▶ [What is expected]: Each record must appear in your answer exactly as it does below.

(Stored items)
+ + + + +
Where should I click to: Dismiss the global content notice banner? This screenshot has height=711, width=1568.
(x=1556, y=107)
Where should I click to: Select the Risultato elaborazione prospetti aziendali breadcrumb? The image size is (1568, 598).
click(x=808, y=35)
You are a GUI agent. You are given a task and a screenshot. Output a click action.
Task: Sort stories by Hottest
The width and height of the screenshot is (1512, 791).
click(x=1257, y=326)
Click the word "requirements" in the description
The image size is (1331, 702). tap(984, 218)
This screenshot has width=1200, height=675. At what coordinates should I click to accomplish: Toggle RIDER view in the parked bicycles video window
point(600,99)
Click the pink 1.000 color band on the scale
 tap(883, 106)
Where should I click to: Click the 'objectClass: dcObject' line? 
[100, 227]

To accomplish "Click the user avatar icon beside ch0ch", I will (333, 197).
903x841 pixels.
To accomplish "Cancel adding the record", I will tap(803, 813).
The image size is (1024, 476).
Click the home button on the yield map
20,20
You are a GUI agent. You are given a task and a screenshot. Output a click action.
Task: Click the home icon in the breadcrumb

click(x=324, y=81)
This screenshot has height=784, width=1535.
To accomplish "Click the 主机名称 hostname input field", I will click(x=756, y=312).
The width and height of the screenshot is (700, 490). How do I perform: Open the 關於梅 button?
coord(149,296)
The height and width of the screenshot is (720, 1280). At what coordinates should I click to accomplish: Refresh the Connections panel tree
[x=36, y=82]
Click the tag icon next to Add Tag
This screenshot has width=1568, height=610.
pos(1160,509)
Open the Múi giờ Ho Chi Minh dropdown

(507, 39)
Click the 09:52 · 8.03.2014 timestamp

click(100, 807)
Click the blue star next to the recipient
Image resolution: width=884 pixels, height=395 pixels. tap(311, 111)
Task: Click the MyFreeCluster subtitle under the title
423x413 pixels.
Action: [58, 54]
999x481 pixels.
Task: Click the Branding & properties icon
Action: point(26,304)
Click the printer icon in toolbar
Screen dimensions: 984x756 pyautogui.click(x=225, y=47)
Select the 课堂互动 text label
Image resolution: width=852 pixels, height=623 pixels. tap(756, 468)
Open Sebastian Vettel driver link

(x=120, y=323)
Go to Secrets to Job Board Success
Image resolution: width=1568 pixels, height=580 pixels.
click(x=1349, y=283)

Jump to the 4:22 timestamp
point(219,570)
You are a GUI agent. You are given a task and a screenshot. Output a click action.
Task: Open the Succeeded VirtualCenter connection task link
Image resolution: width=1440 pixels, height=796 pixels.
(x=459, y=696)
+ + + + +
▶ [Solution to this problem]:
Where should I click to: Dismiss the global content notice banner? This screenshot has height=711, width=1568.
(x=1556, y=107)
Where should I click to: Select the Risultato elaborazione prospetti aziendali breadcrumb? The image size is (1568, 598).
click(x=808, y=35)
You are a GUI agent. You are given a task and a screenshot. Output a click action.
Task: Sort stories by Hottest
The width and height of the screenshot is (1512, 791).
click(x=1257, y=326)
Click the word "requirements" in the description
The image size is (1331, 702). tap(984, 218)
This screenshot has width=1200, height=675. At what coordinates should I click to accomplish: Toggle RIDER view in the parked bicycles video window
point(600,99)
Click the pink 1.000 color band on the scale
 tap(883, 106)
Where should I click to: Click the 'objectClass: dcObject' line? 
[100, 227]

To accomplish "Click the user avatar icon beside ch0ch", I will (333, 197).
903x841 pixels.
To accomplish "Cancel adding the record", I will tap(803, 813).
The image size is (1024, 476).
Click the home button on the yield map
20,20
You are a GUI agent. You are given a task and a screenshot. Output a click action.
Task: Click the home icon in the breadcrumb

click(x=324, y=81)
This screenshot has height=784, width=1535.
To accomplish "Click the 主机名称 hostname input field", I will click(x=756, y=312).
The width and height of the screenshot is (700, 490). How do I perform: Open the 關於梅 button?
coord(149,296)
The height and width of the screenshot is (720, 1280). At what coordinates should I click to accomplish: Refresh the Connections panel tree
[x=36, y=82]
Click the tag icon next to Add Tag
This screenshot has width=1568, height=610.
pos(1160,509)
Open the Múi giờ Ho Chi Minh dropdown

(507, 39)
Click the 09:52 · 8.03.2014 timestamp

click(100, 807)
Click the blue star next to the recipient
Image resolution: width=884 pixels, height=395 pixels. tap(311, 111)
Task: Click the MyFreeCluster subtitle under the title
423x413 pixels.
Action: [58, 54]
999x481 pixels.
Task: Click the Branding & properties icon
Action: point(26,304)
Click the printer icon in toolbar
Screen dimensions: 984x756 pyautogui.click(x=225, y=47)
Select the 课堂互动 text label
Image resolution: width=852 pixels, height=623 pixels. tap(756, 468)
Open Sebastian Vettel driver link

(x=120, y=323)
Go to Secrets to Job Board Success
Image resolution: width=1568 pixels, height=580 pixels.
click(x=1349, y=283)

Jump to the 4:22 timestamp
point(219,570)
You are a GUI agent. You are given a task and a screenshot. Output a click action.
Task: Open the Succeeded VirtualCenter connection task link
Image resolution: width=1440 pixels, height=796 pixels.
(x=459, y=696)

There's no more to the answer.